* start RECORD SET *
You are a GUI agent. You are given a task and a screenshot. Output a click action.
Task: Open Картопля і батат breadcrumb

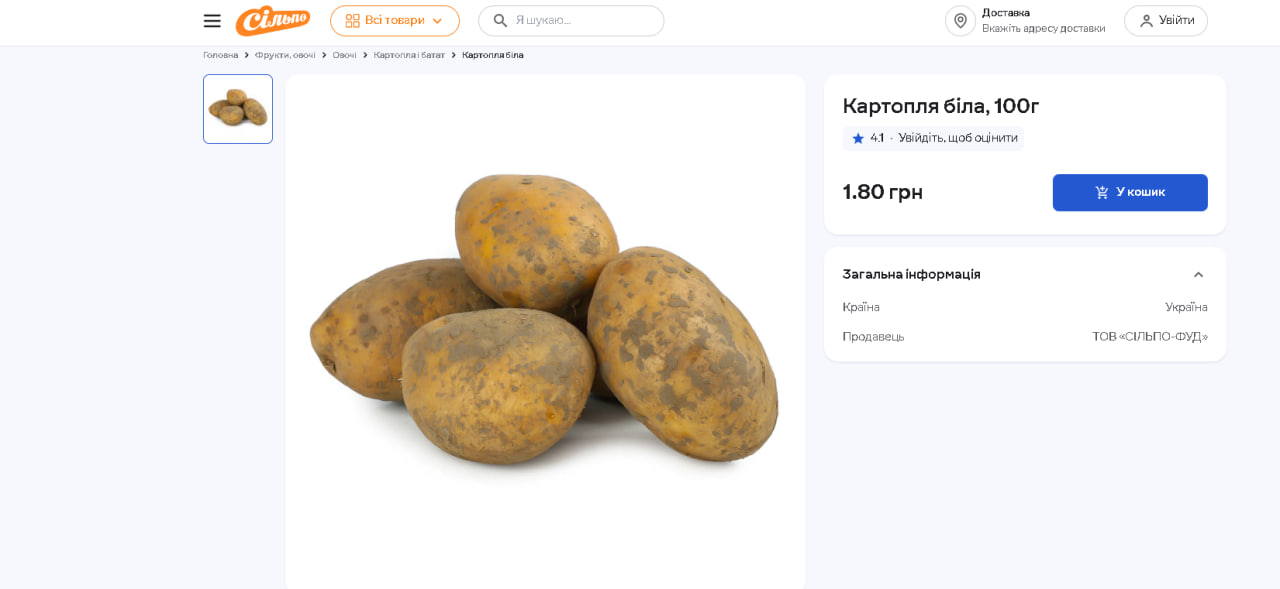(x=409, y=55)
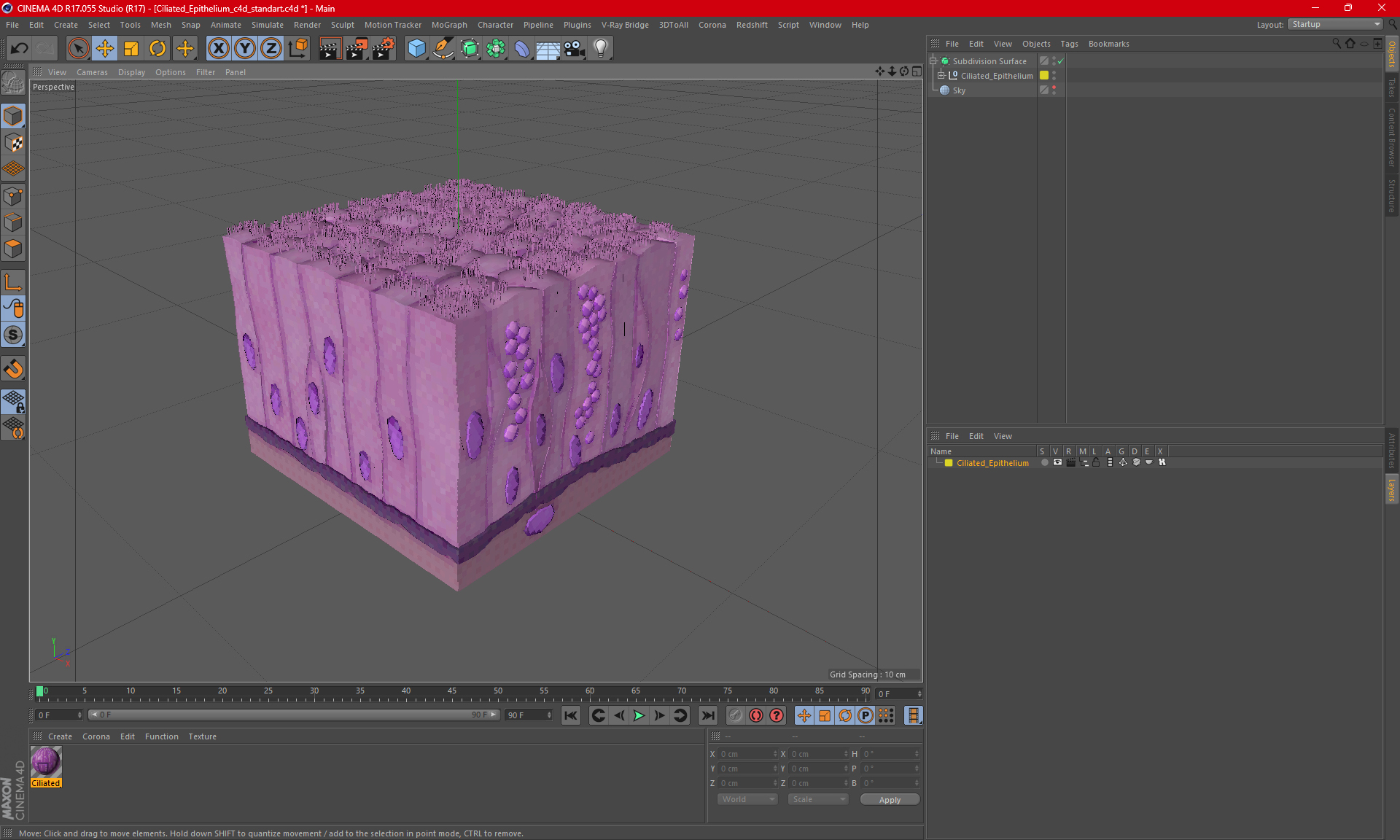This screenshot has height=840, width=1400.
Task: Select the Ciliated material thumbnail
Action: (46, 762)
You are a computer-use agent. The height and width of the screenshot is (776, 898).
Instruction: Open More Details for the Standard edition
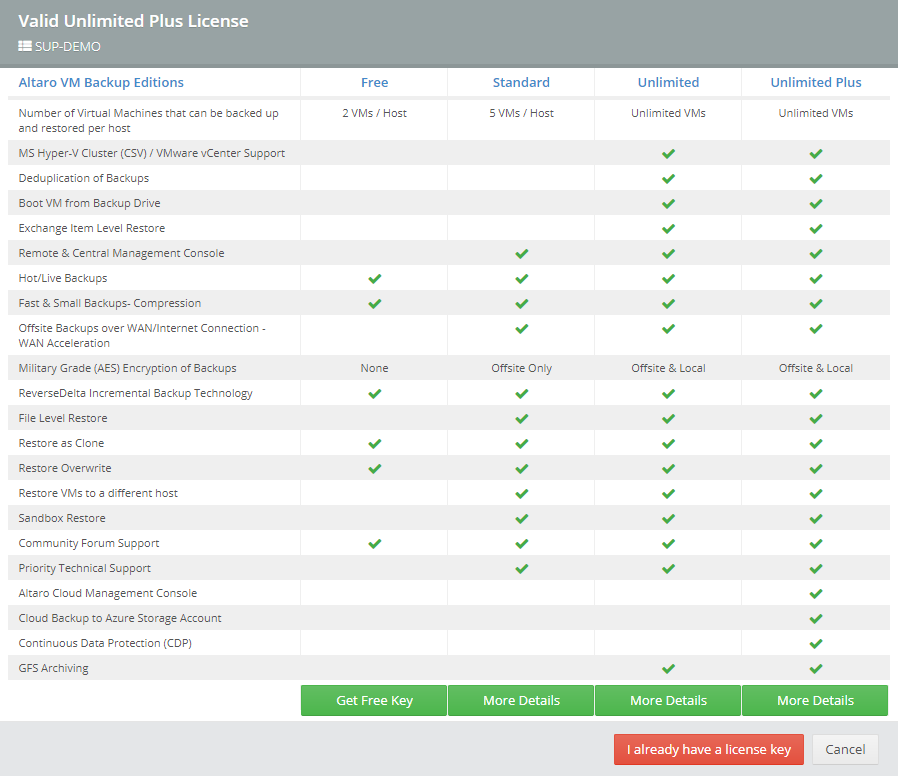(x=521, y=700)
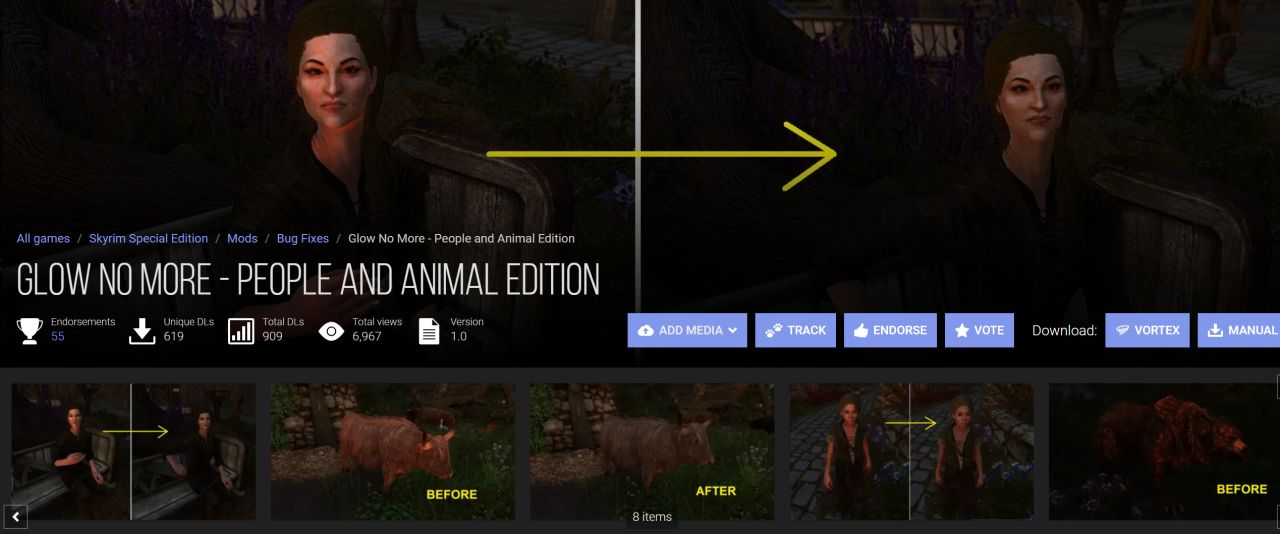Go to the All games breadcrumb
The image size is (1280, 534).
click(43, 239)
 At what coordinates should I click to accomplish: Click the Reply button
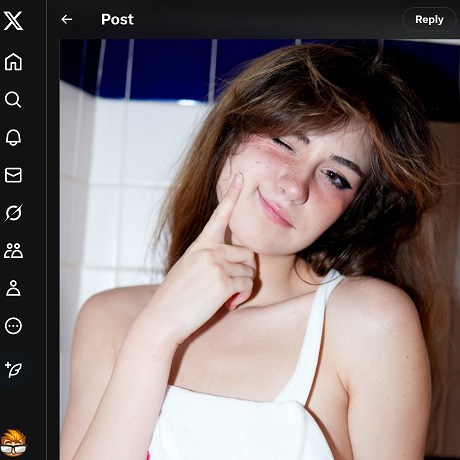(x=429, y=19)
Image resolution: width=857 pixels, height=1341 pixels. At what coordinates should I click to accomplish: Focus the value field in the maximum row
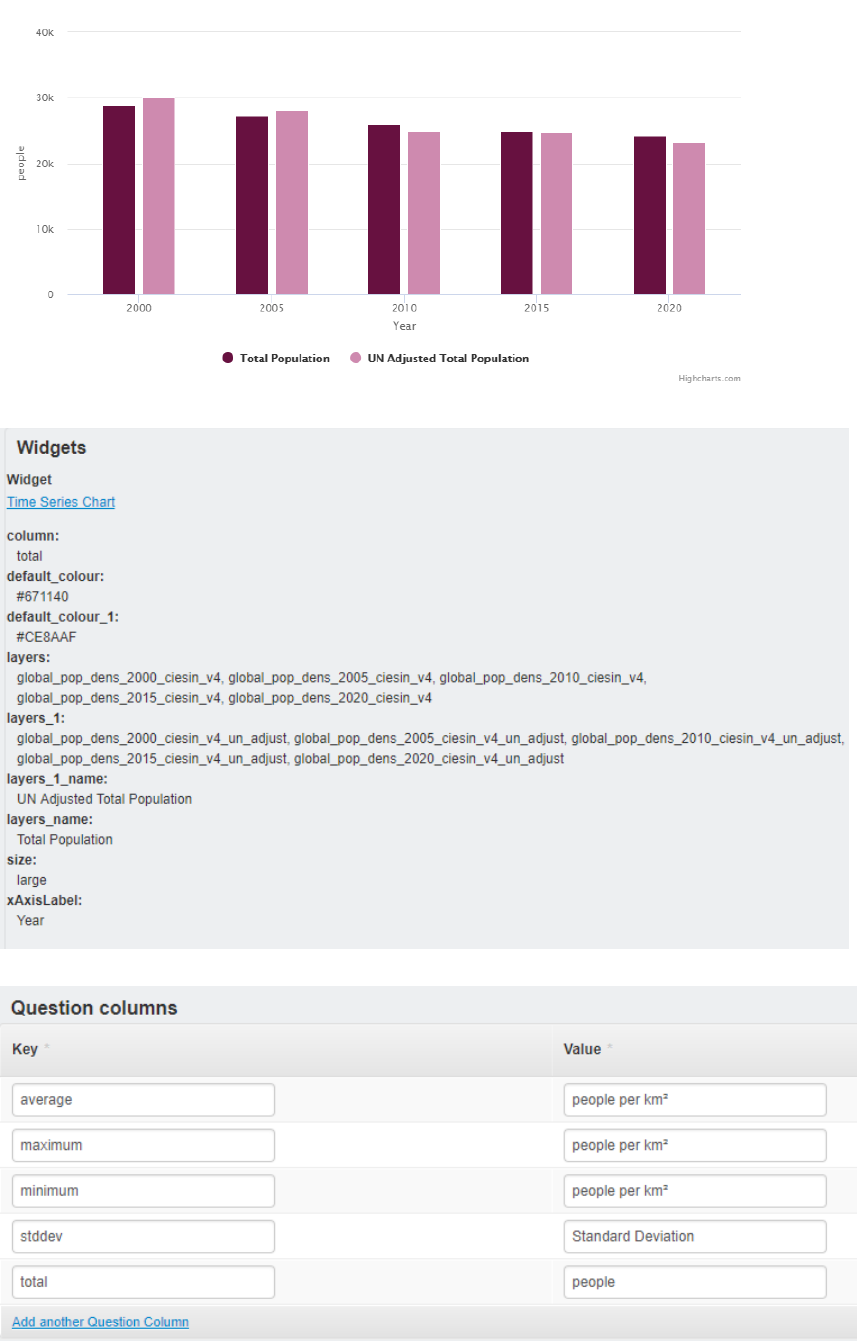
* end RECORD SET *
### TASK BRIEF:
Rewrite the data above, swapping every instance of "coordinates" for "screen position" and changing nothing else. Omit the pictures from your answer.

### RESPONSE BELOW:
You are a GUI agent. You are given a task and a screenshot. Output a click action.
Task: Open Картопля і батат breadcrumb

(x=409, y=55)
This screenshot has height=840, width=1400.
Task: Select the Ciliated material thumbnail
Action: (46, 762)
You are a computer-use agent. The height and width of the screenshot is (776, 898).
Instruction: Open More Details for the Standard edition
(x=521, y=700)
Go to the All games breadcrumb
The image size is (1280, 534).
click(43, 239)
 At what screen position should I click to accomplish: Click the Reply button
(x=429, y=19)
Image resolution: width=857 pixels, height=1341 pixels. At what screen position should I click to accomplish: Focus the value field in the maximum row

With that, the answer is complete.